Adam adds onto that, “I think the generative aspect of it will change things the most. We believe in the power of video, so we brought video into our business to change the buyer journey. How long before we get generative AI for a video that says create me an automated product demo, show me how I add a new customer into my finance system? Could the customer end up creating their own interactive demos by typing in a command prompt they want to see in your solution? That’s where I think it will end up in time.”
Customers have largely moved away from wanting lots of in person interaction during the buying process even in B2B, but that doesn’t mean that AI will be able to fulfill every portion of the buyer’s journey.
Julian says, “There’s a perception that maybe AI’s gonna own the buyer journey. Maybe for a segment of customers that’s perfect. That’s exactly what they want, but I think that it’s not an absolute. We need to be realistic about what kind of buying journeys are supported by AI. I think there are definitely other specific journeys where it’s like that is gonna absolutely take off with particular types of audiences and other nuances they look for.”
How to Stay Relevant
No matter your feelings on it, AI is here to stay. And that is a scary reality for a lot of people. Julie doesn’t think that sales engineers will disappear as a profession simply because AI is more widely adopted.
Julie says, “Like with any technology, we have early adopters and we have late adopters. We’re going to see the same thing we saw with this virtual revolution. People saying, ‘I’m not gonna really change anything because I hope this goes back to normal.’ I think embracing it for your job, especially in technology, is sort of a requirement.”
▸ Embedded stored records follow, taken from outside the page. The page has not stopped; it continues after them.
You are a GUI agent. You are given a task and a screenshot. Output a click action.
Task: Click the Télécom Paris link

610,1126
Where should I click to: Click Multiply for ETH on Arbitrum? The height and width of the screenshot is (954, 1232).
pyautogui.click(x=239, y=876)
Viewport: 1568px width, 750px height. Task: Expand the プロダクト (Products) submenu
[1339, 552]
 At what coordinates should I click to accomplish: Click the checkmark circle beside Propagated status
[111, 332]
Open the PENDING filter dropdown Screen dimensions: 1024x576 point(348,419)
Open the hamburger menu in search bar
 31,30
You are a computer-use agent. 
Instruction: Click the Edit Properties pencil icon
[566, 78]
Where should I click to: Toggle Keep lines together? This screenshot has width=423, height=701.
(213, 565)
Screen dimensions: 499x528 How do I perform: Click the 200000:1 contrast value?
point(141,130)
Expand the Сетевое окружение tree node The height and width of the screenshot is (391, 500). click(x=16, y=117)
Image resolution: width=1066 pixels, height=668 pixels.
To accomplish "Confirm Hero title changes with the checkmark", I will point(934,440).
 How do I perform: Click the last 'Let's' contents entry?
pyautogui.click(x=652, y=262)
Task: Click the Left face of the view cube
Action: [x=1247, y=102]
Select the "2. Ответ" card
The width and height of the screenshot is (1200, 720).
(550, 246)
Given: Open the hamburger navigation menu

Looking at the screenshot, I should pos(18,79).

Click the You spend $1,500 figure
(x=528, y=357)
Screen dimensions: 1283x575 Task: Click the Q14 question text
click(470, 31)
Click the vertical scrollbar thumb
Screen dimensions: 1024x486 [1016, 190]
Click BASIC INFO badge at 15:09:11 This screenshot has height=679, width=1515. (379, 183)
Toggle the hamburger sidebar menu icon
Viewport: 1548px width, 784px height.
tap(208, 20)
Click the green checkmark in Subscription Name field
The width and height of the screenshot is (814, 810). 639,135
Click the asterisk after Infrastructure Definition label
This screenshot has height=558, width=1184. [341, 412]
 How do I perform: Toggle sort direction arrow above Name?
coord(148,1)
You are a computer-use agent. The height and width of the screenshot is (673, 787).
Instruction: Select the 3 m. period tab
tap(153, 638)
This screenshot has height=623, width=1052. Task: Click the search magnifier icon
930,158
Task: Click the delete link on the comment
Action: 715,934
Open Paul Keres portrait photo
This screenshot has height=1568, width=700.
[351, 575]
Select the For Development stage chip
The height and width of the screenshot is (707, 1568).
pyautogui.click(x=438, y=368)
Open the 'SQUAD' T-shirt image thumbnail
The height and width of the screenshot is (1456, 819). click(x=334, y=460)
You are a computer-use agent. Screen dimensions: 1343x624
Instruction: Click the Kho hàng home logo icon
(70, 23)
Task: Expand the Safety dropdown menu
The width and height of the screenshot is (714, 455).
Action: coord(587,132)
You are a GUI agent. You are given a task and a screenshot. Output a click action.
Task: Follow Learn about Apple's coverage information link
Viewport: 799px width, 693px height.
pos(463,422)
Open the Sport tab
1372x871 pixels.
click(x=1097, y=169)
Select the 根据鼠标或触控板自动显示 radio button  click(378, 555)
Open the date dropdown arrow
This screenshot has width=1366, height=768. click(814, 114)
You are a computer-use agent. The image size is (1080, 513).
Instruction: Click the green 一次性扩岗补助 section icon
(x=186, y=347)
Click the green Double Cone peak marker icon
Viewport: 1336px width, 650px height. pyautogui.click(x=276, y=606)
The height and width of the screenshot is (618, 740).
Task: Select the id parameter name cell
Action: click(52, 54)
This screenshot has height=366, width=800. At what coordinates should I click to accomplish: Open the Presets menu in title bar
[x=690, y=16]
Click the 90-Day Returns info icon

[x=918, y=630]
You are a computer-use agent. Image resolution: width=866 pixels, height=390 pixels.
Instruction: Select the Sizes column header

But, even as things change, there are some things that will never go away. One of those things is how we as humans interact with one another.
Sara says, “I absolutely think that our job is critical and isn’t going anywhere, but I think our profile will change with AI coming into it. The things we do and spend more time on will definitely change. I still think the fundamental rule ‘People buy from People’ will never go out of style. That’s where our sales engineer role becomes even more critical is mapping and helping our customers make sense of all the technology of everything that’s been output to them by our technology via AI.”
AI is still in its infancy in a lot of ways. Julian says, “Until we have a momentous breakthrough moment where there is something amazing being solved by these solutions and then I still view it as just another AI tool. It’s just another thing that is either producing an outcome more quickly or helping me do my job more effectively. I think you need to consider how you are using AI. Are you delivering? Are you building AI? Or are you just an end user of it?”
Even though the future is never certain, we can guarantee that those who truly love the presales profession will never walk away from the thrill of the deal. As Adam puts it, “If you ask anyone who’s a solution consultant what their most favorite deal was, I highly suspect it wouldn’t be one where they had the best product. It’d be the one where someone trusted you as a presales professional and that got the deal over table. They really felt like you made a difference in that deal. Ultimately, that will determine the outcome of how we use AI because we as presales people crave that rush. Once you’ve had it, you want it forevermore.”